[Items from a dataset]
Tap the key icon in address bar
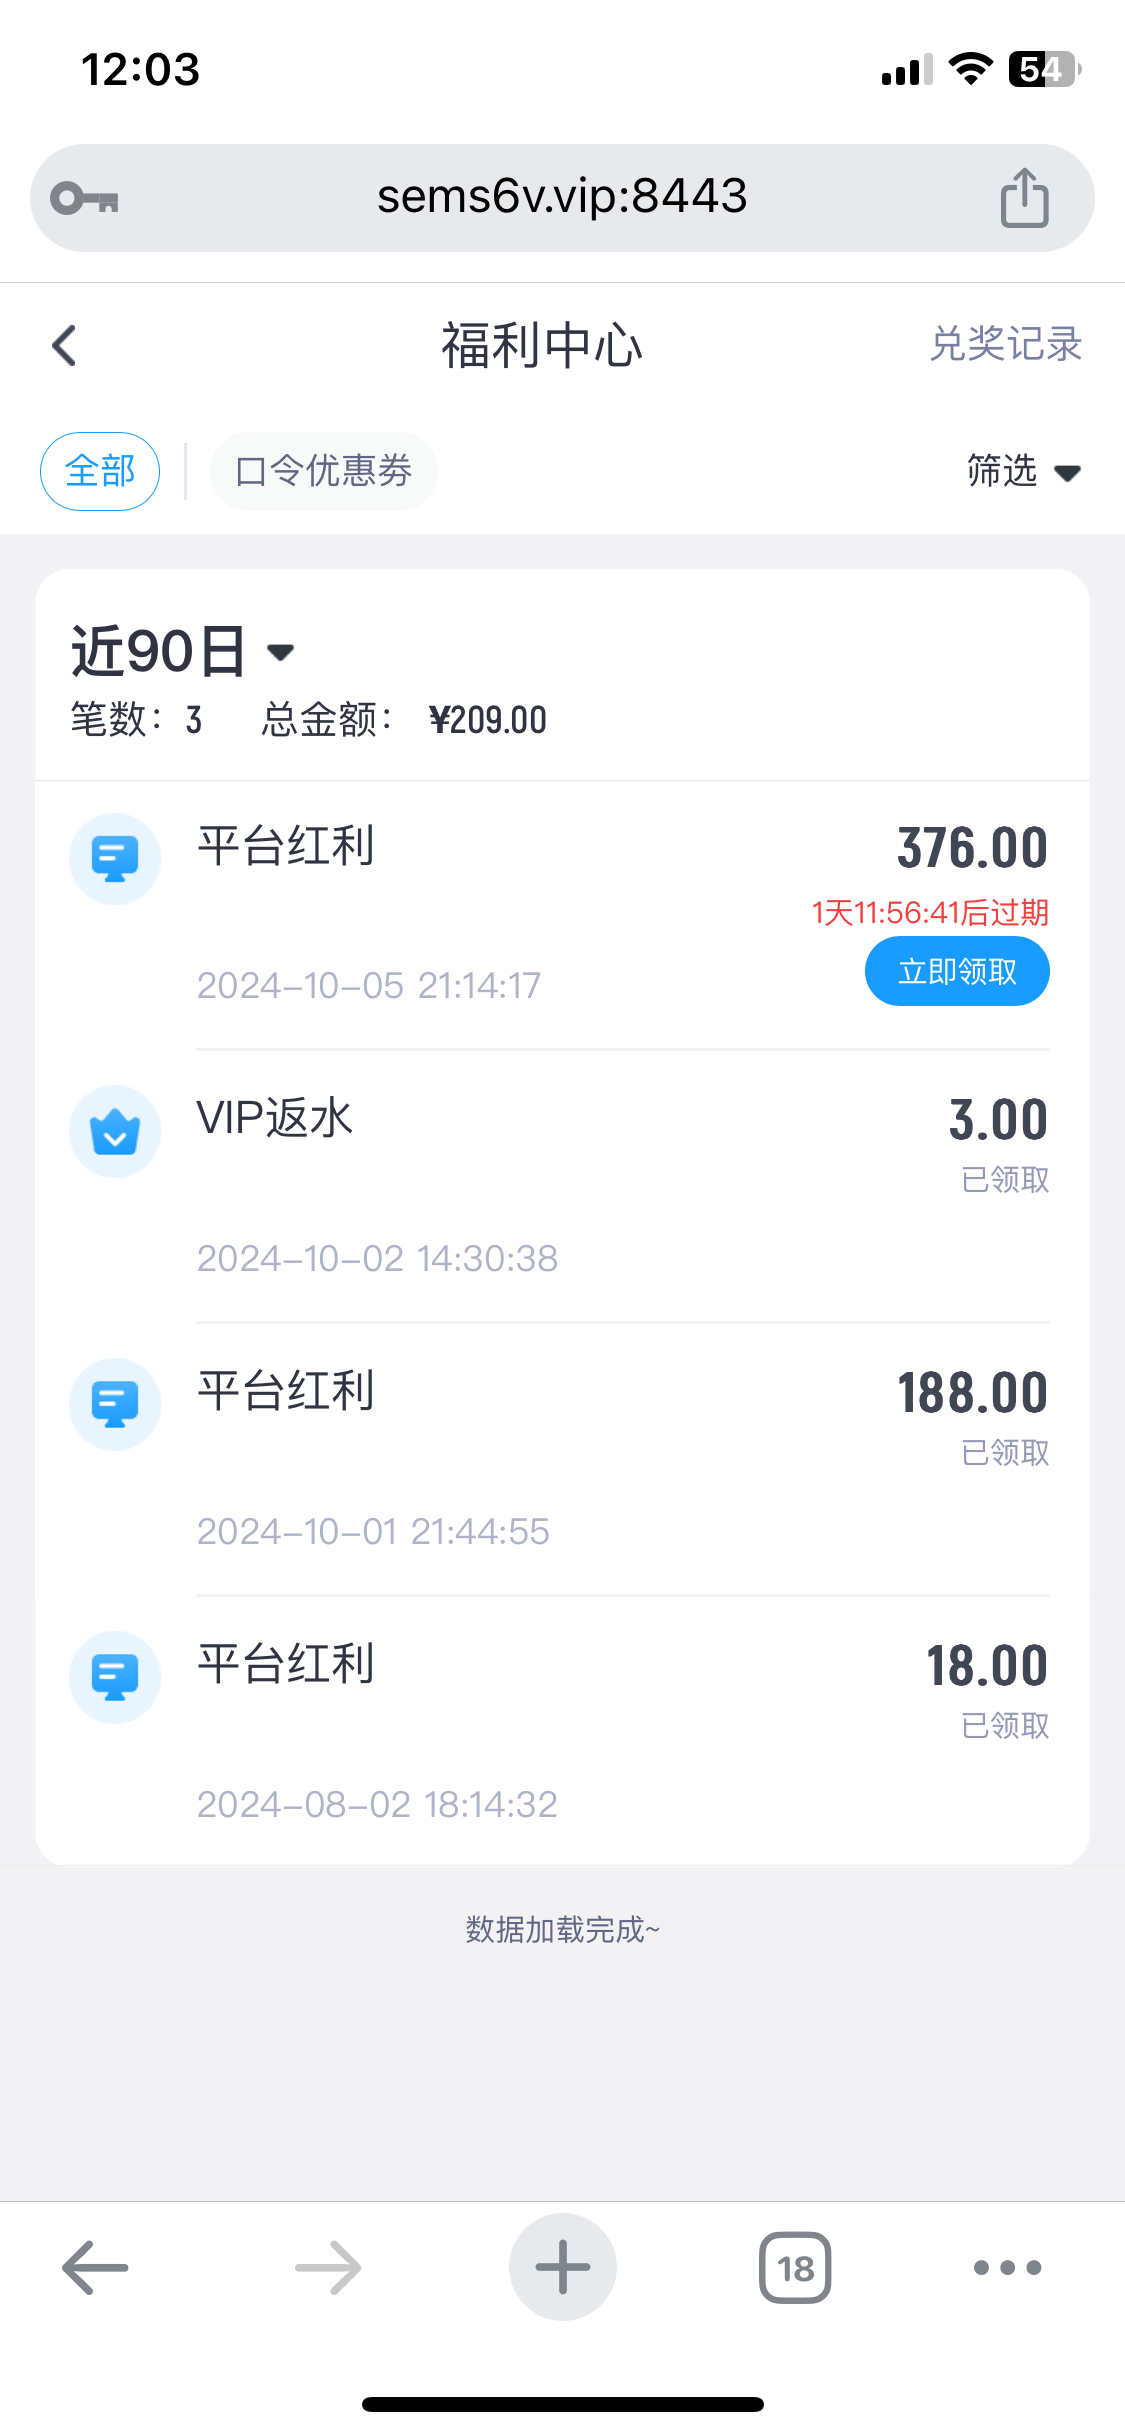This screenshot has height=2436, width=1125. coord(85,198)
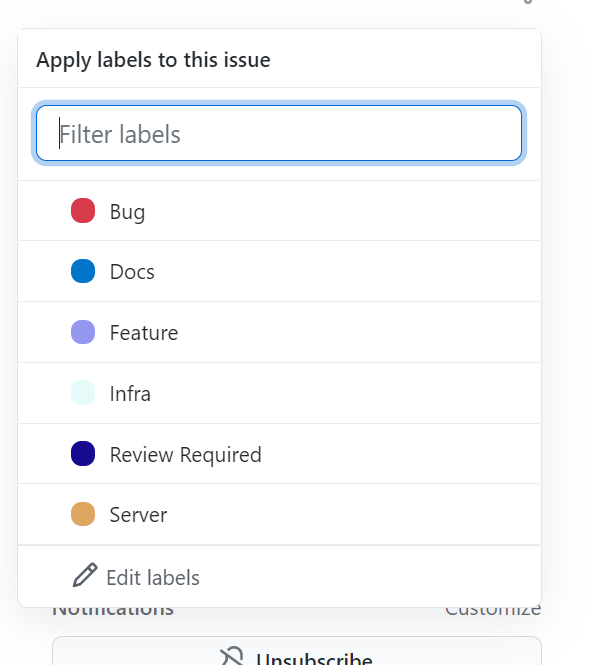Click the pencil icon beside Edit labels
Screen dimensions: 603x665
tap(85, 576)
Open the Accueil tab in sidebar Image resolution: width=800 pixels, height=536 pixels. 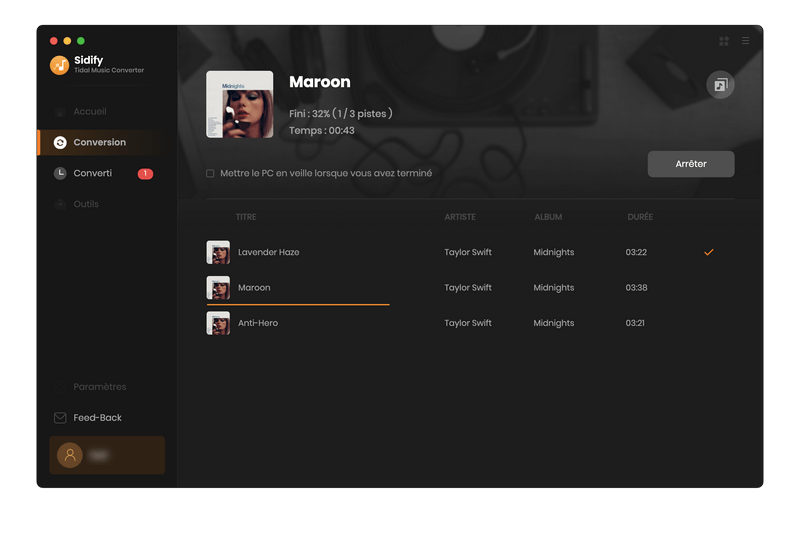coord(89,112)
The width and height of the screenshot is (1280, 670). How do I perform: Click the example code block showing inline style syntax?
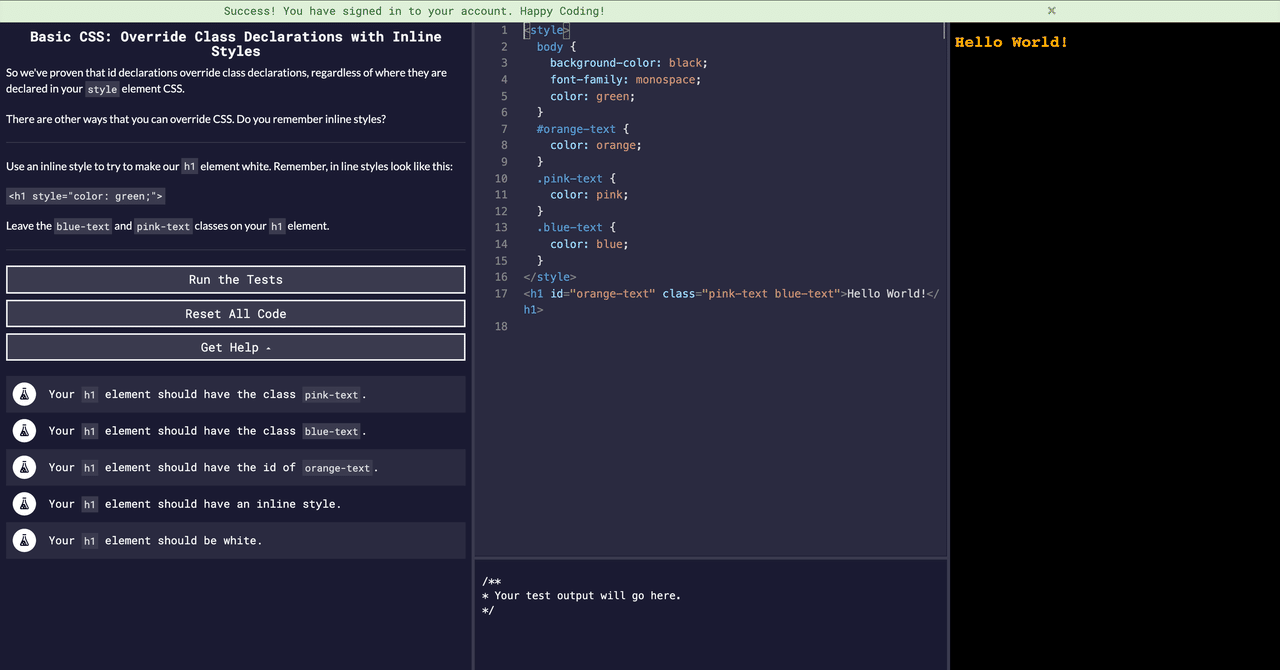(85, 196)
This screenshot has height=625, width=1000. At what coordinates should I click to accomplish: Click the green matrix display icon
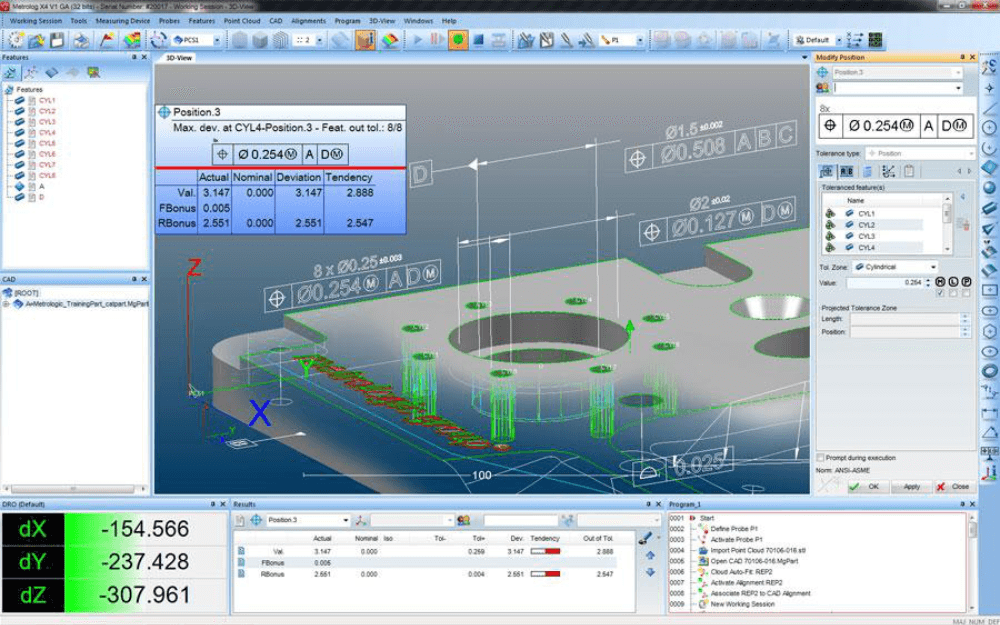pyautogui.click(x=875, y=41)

Action item. Output exactly the lines from the one that has "The width and" through the end of the data. Do not include pictures.

Task output.
The width and height of the screenshot is (1280, 670). How do I perform: Click the example code block showing inline style syntax?
(85, 196)
This screenshot has height=625, width=1000. At what coordinates should I click to accomplish: Click the green matrix display icon
pyautogui.click(x=875, y=41)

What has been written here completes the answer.